L’inspecteur londonien d’époque victorienne Thomas Pitt est désormais à la Special Branch, cette police secrète qui enquête pour le gouvernement sur les affaires délicates. Justement, un ministre est pris avec sa maîtresse en train de transporter un cadavre dans un jardin de villa, à 3 h du matin. Il n’est pas inutile de préciser que ladite maîtresse est Egyptienne et que le pistolet retrouvé à côté du cadavre est le sien. Pas inutile non plus d’ajouter que le corps est celui d’un jeune diplomate, ex-officier bien noté qui a servi en Egypte et qui fut l’amant de cette femme.
Comme chez dame Agatha, tous les éléments de l’intrigue sont en place et c’est aux petites cellules grises de s’activer. Pas simple, d’autant que l’enquête de Pitt se heurte systématiquement à des impasses. Le ministre ? Complice mais a posteriori, par amour. L’Egyptienne ? Elle nie avoir tué, aurait eu bien d’autres moyens plus discrets et plus efficaces de contrer les avances renouvelées du jeune diplomate, probablement innocente.
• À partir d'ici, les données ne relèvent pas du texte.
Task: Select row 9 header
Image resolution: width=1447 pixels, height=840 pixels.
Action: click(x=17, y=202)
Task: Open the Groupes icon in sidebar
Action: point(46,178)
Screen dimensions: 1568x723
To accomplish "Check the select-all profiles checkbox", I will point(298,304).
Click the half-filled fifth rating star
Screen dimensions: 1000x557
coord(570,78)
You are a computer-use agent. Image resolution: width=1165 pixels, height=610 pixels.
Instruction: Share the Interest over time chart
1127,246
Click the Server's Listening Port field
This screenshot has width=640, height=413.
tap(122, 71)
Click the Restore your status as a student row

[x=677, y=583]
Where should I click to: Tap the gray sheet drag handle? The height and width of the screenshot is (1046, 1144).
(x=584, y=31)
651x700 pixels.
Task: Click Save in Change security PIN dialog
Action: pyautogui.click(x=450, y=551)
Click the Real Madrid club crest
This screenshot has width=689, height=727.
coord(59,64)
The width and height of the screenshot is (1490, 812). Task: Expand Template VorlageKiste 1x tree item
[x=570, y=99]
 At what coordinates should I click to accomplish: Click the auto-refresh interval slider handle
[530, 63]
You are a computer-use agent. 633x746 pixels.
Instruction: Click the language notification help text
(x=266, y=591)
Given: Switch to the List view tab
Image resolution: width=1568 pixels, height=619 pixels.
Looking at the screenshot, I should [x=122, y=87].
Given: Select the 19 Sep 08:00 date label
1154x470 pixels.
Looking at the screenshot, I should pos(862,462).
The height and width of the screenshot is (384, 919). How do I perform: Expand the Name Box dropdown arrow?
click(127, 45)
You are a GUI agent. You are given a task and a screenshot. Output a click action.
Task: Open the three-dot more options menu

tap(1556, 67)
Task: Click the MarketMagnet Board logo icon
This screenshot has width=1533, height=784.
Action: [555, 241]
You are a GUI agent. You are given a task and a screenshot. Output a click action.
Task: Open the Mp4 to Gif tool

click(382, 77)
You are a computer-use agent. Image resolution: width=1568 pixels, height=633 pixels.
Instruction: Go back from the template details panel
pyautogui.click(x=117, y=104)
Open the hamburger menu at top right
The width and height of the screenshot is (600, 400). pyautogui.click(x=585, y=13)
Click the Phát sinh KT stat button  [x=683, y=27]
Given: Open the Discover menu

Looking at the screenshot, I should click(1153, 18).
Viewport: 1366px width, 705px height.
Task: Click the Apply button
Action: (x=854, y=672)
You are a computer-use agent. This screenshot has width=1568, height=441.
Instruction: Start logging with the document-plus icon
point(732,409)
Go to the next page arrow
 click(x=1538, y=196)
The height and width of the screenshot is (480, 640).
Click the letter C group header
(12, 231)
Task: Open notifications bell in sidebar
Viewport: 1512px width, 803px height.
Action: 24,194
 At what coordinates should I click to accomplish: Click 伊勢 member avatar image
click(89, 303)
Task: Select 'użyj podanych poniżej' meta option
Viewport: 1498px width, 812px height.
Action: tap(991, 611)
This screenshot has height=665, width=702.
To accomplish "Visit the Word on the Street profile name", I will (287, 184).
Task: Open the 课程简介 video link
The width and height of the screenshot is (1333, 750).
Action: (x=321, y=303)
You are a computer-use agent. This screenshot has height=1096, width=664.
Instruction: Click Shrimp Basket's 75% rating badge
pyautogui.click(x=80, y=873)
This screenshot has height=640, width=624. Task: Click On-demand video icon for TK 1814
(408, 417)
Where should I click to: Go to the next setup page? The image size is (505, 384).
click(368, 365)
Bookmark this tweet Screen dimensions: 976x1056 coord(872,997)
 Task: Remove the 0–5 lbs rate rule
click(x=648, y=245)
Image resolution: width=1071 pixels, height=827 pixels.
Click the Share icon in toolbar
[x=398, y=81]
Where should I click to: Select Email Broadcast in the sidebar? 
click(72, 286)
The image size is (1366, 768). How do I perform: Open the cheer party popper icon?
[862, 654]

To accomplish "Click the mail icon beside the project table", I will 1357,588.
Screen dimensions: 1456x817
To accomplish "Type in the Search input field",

Son majordome ? N’a rien vu, rien entendu, déclare-t-il. Et jusqu’à la moitié du livre, on tourne en rond.
Occasion se remettre le lecteur dans l’ambiance victorienne. L’auteur prend plaisir à décrire les gamins délurés vendeurs de journaux, fagotés comme Oliver Twist. Elle vous apprend comment traiter une tache de graisse sur une veste sans l’abîmer, avec du pied de mouton réduit en poudre. Elle se délecte aux réparties vachardes de la bonne société où les convenances sont tout et où une réputation se crée ou se perd sur un mot d’esprit. Elle détaille la couleur et le satin des robes, comment il doit se marier avec les rangs de perles ou le diadème de diamants. Elle précise que nulle femme qui se respecte ne doit sortir sans quelque chose sur la tête : châle pour les pauvresses, bonnet pour les servantes, chapeau extravagant à plume d’autruche pour les dames du monde.
Mais pas seulement : l’enquête a une portée géopolitique en cette époque d’empire. Le ministre est aussi député de Manchester où les fabriques de tissus en coton sont agitées. La Grande-Bretagne occupe l’Egypte pour garder ouverte la route des Indes par le canal de Suez. Egypte qu’elle a ruinée en concurrençant ses cotonnades. Un sourd nationalisme, mâtiné d’intégrisme religieux, irrigue la population du Caire et d’Alexandrie. Il ne faudrait qu’un prétexte de rien pour mettre le feu aux poudres et chasser les Anglais. Au fait : quelqu’un aurait-il intérêt à mouiller un ministre pour libérer son pays ?
Pitt est envoyé enquêter en Egypte. Il doit apprendre qui était Ayesha l’Egyptienne. Il doit savoir comment la victime, l’ex-lieutenant Lovat, s’est comporté lors de son service dans le pays. Chou blanc ? En apparence… Car les fils de la trame se mettent en place peu à peu, des indices convergents sont livrés au lecteur qui commence à comprendre. Mais commence seulement : la clé de l’énigme, dans les ultimes pages, va surprendre ! Rien n’est jamais comme on croit et la révélation est digne d’une énigme Agatha.